[RECORDED DATA Boundary: Start]
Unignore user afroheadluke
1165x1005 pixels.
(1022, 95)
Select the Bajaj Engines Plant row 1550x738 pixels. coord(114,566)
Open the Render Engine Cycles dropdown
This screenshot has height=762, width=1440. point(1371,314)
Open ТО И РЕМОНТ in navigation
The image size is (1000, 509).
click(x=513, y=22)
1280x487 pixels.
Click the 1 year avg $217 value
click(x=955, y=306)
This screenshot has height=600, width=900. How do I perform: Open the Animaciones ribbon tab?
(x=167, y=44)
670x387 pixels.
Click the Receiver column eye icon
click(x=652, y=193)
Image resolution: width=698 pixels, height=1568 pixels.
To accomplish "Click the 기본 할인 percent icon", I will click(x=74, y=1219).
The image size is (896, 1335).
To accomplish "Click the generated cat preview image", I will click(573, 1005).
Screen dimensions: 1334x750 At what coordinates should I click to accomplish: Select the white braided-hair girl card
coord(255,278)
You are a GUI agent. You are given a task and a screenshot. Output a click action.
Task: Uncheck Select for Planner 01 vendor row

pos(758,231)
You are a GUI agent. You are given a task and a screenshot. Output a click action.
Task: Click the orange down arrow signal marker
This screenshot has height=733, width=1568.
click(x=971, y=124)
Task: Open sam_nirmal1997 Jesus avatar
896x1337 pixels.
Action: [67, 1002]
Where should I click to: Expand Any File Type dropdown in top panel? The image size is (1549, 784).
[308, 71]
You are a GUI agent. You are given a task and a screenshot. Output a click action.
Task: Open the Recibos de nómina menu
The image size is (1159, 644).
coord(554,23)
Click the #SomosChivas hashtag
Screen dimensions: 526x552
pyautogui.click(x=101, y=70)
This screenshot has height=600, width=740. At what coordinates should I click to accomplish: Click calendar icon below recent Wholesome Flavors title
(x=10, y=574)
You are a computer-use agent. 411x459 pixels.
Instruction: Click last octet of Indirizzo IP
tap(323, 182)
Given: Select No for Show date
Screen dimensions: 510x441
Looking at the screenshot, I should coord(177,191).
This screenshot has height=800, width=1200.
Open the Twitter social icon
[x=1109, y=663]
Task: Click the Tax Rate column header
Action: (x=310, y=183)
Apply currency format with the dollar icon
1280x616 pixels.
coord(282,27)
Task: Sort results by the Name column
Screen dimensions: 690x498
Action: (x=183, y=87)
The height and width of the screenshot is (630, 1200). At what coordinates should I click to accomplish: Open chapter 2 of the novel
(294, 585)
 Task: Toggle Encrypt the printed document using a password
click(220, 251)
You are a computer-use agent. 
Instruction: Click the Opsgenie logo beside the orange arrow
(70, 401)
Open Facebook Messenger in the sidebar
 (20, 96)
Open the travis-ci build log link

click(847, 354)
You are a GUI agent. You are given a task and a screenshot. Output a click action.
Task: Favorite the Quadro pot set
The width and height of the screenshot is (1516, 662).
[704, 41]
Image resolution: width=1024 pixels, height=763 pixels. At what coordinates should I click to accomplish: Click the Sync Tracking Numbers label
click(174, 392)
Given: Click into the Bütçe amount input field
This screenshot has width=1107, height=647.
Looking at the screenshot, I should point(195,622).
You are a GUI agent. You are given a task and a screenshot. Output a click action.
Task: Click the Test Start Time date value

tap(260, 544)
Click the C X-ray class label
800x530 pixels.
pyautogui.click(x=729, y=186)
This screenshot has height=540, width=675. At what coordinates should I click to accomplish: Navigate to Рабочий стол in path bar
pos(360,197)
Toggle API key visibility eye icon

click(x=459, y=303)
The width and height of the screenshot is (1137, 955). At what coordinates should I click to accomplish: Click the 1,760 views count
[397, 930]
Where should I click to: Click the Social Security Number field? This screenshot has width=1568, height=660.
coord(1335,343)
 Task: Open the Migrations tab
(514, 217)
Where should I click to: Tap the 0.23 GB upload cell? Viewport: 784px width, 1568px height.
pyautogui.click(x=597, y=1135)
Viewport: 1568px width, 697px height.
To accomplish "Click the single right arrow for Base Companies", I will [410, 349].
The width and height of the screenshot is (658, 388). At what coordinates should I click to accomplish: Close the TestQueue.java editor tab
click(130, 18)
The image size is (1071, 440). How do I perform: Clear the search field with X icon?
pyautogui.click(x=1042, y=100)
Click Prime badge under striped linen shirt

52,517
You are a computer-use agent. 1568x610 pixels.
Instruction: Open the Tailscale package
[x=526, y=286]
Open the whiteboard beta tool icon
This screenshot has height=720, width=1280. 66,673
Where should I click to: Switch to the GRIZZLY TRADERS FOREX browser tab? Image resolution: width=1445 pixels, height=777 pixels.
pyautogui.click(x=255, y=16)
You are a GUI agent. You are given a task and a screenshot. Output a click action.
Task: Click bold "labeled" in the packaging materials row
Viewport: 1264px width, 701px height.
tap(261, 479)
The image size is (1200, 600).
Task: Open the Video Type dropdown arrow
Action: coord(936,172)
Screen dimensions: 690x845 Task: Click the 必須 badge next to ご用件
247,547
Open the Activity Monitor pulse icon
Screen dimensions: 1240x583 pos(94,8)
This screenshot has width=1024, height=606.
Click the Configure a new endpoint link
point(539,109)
[RECORDED DATA Boundary: End]
▶ [WORK INSTRUCTION] Everything from the line with "Task: Open the Migrations tab" through the line with "This screenshot has width=1024, height=606." in the listing above must be retyped exactly, with nothing added.

▶ [TASK ANSWER]
 Task: Open the Migrations tab
(514, 217)
Where should I click to: Tap the 0.23 GB upload cell? Viewport: 784px width, 1568px height.
pyautogui.click(x=597, y=1135)
Viewport: 1568px width, 697px height.
To accomplish "Click the single right arrow for Base Companies", I will [410, 349].
The width and height of the screenshot is (658, 388). At what coordinates should I click to accomplish: Close the TestQueue.java editor tab
click(130, 18)
The image size is (1071, 440). How do I perform: Clear the search field with X icon?
pyautogui.click(x=1042, y=100)
Click Prime badge under striped linen shirt

52,517
You are a computer-use agent. 1568x610 pixels.
Instruction: Open the Tailscale package
[x=526, y=286]
Open the whiteboard beta tool icon
This screenshot has height=720, width=1280. 66,673
Where should I click to: Switch to the GRIZZLY TRADERS FOREX browser tab? Image resolution: width=1445 pixels, height=777 pixels.
pyautogui.click(x=255, y=16)
You are a GUI agent. You are given a task and a screenshot. Output a click action.
Task: Click bold "labeled" in the packaging materials row
Viewport: 1264px width, 701px height.
tap(261, 479)
The image size is (1200, 600).
Task: Open the Video Type dropdown arrow
Action: coord(936,172)
Screen dimensions: 690x845 Task: Click the 必須 badge next to ご用件
247,547
Open the Activity Monitor pulse icon
Screen dimensions: 1240x583 pos(94,8)
This screenshot has width=1024, height=606.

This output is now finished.